Infatti, Pompeo propose a Trump l'assassinio di Soleimani diversi mesi fa, molto prima che qualsiasi attacco fosse "imminente". E, dopo l'uccisione del generale, un funzionario statunitense ha rivelato al New York Times che la NSA aveva intercettato "comunicazioni" tra il leader supremo dell'Iran, l'Ayatollah Ali Khamenei, e il generale Suleimani, dimostrative del fatto che l'ayatollah non aveva ancora approvato alcun piano di attacco ipotizzato dal generale. "
 
Ma la dimostrazione incontrovertibile che la scusa adottata da Trump per l'omicidio di Soleimani è una colossale bugia non ha suscitato lo stesso livello di interesse mediatico della menzogna stessa.
 
Il 3 gennaio, la CNN aveva incaricato tre reporter di divulgare la disinformazione fornita dall'amministrazione Trump su Soleimani, sostenendo senza alcun accenno di valutazione critica che il generale "stava pianificando attacchi specifici contro interessi statunitensi, e anche contro cittadini statunitensi".
 
Quando la storia vera è uscita fuori, il capo-reporter della CNN, Jim Sciutto, ha contattato un'altra fonte ufficiale degli Stati Uniti per "confermare" quella propaganda di guerra ormai screditata. Secondo Sciutto, se più di un funzionario americano dice una cosa, deve essere vera.
 
 
Sciutto non è un cronista qualunque. Durante la presidenza di Obama, accettò l’incarico di capo di gabinetto dell'ambasciata degli Stati Uniti a Pechino, ponendosi al centro della nuova Guerra Fredda tra Washington e la Cina. Rientrato adesso dietro gli schermi della CNN, Sciutto si presenta come un feroce critico di Trump, pur fornendo servizi stenografici affidabili al Pentagono e al Dipartimento di Stato.
 
Nessun presidente della storia recente è stato disprezzato più visceralmente di Trump dall’insieme della stampa mainstream.

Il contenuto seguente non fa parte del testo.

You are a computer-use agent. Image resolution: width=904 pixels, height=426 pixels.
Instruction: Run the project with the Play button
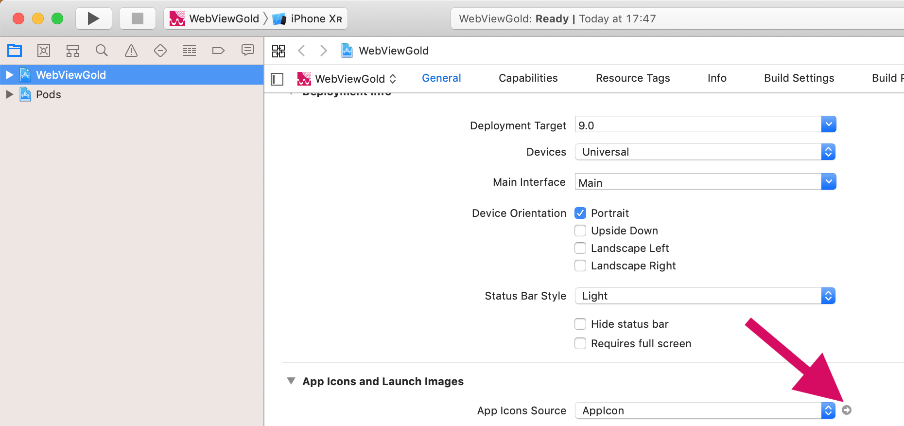(x=93, y=18)
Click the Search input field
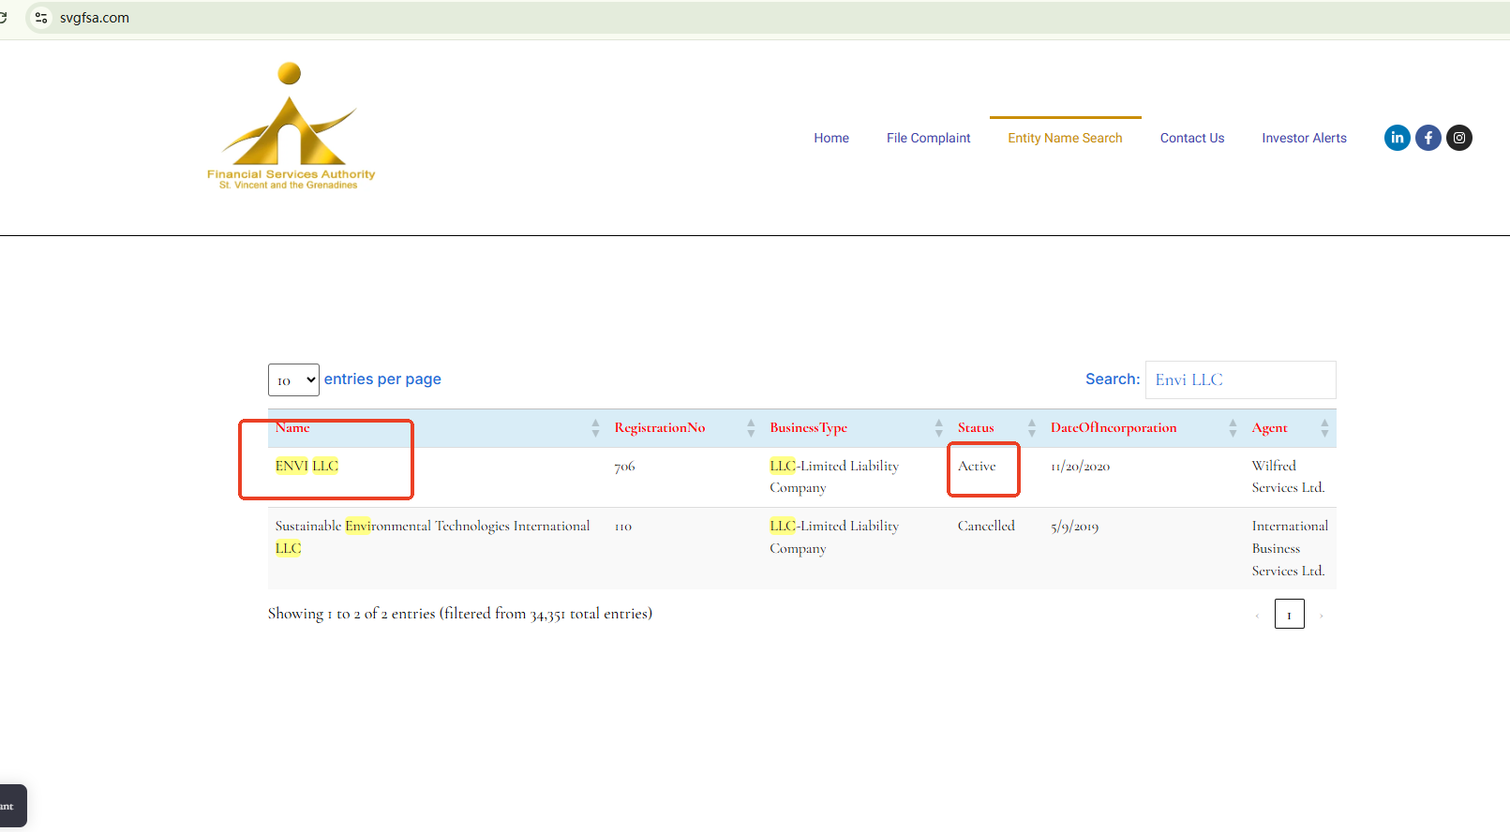This screenshot has width=1510, height=832. coord(1240,379)
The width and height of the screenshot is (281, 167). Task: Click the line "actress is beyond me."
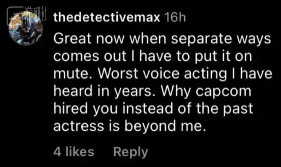130,127
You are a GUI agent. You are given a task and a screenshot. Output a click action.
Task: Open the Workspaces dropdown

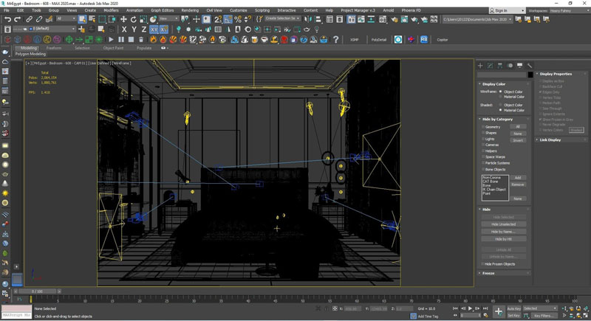pos(567,10)
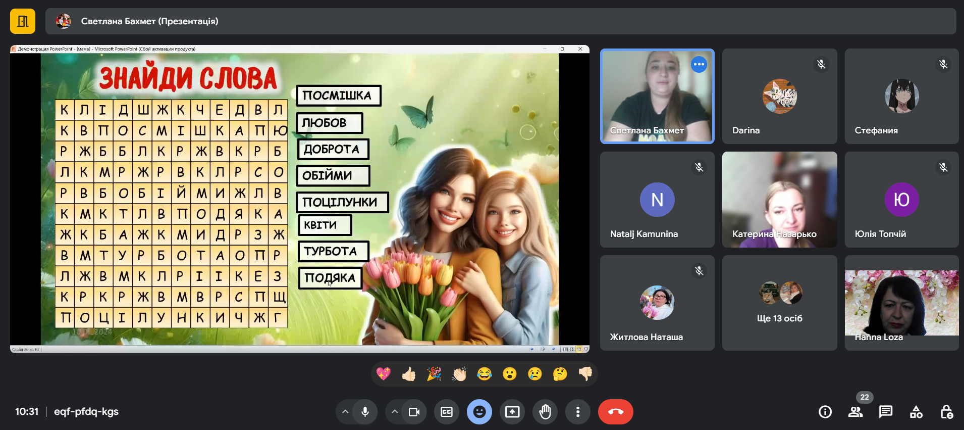Open options on Светлана Бахмет's tile
The width and height of the screenshot is (964, 430).
[x=699, y=64]
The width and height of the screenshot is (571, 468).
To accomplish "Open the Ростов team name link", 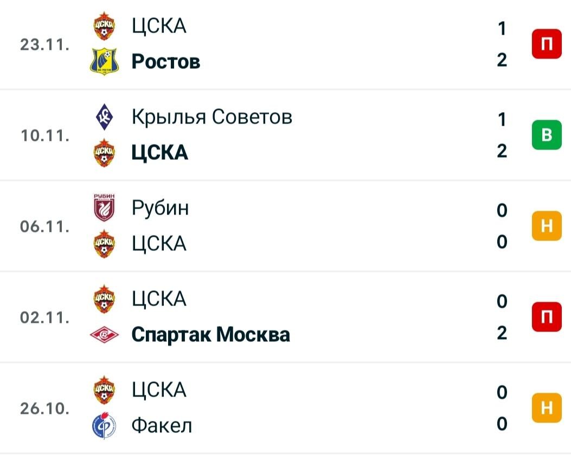I will coord(166,61).
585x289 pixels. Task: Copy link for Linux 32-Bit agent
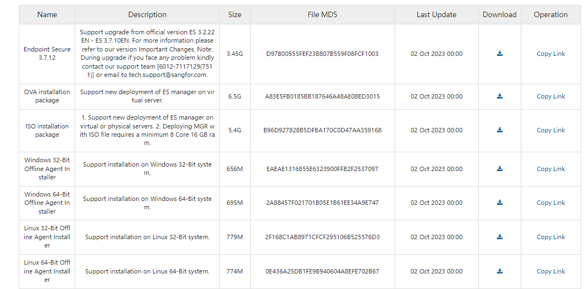551,237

Quasi tutto quel che dice viene accolto con sospetto e disprezzo, anche quando dice la verità.
 
Ma quando Trump e la sua amministrazione tentano di mentire al pubblico su una guerra contro un malfattore designato, un settore dei media mainstream risponde con istintiva fiducia, per poi cavarsela con un’alzata di spalle quando si dimostra che si trattava di bugie.